"Channing didn't know we'd be looking for him, or he'd probably light a flare, too. Cheer up, Jimmy, after all this crude, electrical rigamarole is finished, and we gotta get right down to the last millimeter, it's the guy with the eye that polishes up the job. You'll have your turn."
Twenty minutes after the first glimmer of intelligent signal, the Relay Girl lifted from the South End and darted off at an angle, setting her nose roughly in the direction of the signal.
Her holds were filled with spare batteries and a whole dozen replacement cathodes as well as her own replacements. Her crew was filled to the eyebrows with gravanol, and there must have been a mile of adhesive tape and cotton on their abdomens. At 6-G she left, and at 6-G she ran, her crew immobilized but awake because of the gravanol. And though the acceleration was terrific, the tape kept the body from folding of its own weight. When they returned, they would all be in the hospital for a week, but their friends would be with them.
Ten minutes after take-off, the signals ceased.
Walt said: "Keep her running. Don's saving electricity. Tell me when we pick him up again."
Franklen, the pilot, nodded. "We haven't got a good start yet. It'll be touch and go. According to the slipstick boys, they must be clapping it up at between twenty-five hundred and five thousand miles per second to get that far—and coasting free or nearly so. Otherwise they'd have come in. Any suggestions as to course?"

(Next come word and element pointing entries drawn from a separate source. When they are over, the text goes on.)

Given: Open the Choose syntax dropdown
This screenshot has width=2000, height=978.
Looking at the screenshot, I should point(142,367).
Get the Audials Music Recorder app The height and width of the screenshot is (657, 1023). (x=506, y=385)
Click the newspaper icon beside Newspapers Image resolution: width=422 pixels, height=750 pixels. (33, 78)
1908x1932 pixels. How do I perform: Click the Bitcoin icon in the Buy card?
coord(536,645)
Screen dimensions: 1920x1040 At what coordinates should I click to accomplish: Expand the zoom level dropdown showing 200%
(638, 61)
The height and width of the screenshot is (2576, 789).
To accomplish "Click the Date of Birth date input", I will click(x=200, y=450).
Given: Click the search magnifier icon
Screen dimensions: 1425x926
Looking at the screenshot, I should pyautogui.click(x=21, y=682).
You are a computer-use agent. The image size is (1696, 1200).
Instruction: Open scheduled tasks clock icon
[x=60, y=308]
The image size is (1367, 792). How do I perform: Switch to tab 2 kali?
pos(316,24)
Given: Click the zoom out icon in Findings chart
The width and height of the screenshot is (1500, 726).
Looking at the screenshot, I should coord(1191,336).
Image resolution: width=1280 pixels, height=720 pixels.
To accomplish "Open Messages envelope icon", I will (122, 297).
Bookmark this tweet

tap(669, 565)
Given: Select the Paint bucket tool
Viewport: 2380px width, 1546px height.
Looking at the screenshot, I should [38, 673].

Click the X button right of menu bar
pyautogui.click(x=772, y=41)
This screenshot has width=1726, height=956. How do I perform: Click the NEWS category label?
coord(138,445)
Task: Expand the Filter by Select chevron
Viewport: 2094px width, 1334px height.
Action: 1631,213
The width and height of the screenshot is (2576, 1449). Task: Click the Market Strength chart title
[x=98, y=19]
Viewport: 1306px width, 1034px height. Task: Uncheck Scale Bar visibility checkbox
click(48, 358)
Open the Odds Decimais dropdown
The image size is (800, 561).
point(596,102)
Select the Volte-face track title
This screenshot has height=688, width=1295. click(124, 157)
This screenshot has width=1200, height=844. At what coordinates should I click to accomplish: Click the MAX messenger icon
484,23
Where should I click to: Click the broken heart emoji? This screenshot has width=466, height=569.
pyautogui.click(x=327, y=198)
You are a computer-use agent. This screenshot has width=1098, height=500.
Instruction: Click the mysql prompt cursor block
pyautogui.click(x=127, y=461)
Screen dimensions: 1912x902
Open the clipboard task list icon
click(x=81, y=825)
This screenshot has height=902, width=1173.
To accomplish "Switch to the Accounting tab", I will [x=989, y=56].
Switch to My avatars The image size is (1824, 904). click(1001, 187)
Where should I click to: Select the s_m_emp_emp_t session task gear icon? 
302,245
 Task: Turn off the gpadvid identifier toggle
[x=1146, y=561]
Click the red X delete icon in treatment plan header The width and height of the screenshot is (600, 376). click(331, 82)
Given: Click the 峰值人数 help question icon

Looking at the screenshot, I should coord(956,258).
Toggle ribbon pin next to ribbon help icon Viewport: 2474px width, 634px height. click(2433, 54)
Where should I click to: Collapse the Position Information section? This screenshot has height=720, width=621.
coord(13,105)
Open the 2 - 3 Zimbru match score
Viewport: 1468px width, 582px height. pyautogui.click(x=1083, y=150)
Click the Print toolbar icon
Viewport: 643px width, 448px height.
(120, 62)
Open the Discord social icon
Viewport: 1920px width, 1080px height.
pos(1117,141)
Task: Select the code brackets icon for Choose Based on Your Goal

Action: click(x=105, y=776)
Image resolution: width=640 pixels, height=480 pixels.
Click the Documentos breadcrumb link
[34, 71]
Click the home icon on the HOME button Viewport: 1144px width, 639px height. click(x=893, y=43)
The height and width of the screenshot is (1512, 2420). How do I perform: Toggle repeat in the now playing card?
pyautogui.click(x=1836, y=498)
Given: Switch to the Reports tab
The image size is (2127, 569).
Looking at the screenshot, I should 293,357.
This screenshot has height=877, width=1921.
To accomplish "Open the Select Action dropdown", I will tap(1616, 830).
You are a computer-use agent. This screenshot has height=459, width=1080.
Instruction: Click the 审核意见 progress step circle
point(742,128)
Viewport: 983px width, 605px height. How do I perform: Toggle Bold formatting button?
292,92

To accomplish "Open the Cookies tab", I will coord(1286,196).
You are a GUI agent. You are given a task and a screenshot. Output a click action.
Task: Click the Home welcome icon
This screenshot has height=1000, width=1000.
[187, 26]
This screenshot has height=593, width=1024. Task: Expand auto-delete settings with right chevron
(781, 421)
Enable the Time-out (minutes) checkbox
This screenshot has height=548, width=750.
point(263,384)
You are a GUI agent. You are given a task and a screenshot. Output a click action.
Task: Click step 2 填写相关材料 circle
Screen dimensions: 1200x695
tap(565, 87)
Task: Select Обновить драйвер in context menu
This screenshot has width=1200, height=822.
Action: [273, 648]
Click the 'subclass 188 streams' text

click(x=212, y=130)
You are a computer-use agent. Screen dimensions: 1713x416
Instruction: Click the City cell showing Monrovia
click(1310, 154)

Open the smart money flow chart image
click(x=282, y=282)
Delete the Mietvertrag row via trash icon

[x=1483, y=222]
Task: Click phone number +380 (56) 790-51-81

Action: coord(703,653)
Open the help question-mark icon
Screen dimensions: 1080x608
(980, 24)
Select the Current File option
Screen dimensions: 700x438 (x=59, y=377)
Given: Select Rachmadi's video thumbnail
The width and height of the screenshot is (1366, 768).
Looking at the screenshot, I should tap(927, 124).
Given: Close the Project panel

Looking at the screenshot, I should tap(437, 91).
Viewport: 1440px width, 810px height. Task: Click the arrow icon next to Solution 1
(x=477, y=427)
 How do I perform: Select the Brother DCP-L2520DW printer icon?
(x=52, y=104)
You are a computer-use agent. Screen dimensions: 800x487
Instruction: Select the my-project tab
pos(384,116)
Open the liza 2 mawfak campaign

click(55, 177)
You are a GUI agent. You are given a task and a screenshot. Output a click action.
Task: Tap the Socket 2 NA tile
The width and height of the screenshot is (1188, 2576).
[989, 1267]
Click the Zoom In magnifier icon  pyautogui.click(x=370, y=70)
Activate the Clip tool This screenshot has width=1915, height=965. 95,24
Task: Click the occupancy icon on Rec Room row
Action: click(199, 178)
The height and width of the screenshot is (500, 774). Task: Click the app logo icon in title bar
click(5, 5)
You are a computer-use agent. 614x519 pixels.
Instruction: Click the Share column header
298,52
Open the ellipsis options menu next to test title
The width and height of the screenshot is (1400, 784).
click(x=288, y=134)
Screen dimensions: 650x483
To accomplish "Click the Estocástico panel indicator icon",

"Sure. Whoop it up at six until we hit about six thousand. Then decelerate to four thousand by using 1-G. We'll vacillate in velocity between four and five until we get close."
Forty-one hours later, the Relay Queen made turnover and began to decelerate.
Channing said to Captain Johannson: "Better cut the decel to about a quarter-G. That'll be enough to keep us from bumping our heads on the ceiling and it will last longer. This is going to be a long chase, and cutting down a few MPS at a half-G isn't going to make much never-mind. I'll hazard a guess that the boys are on their way right now."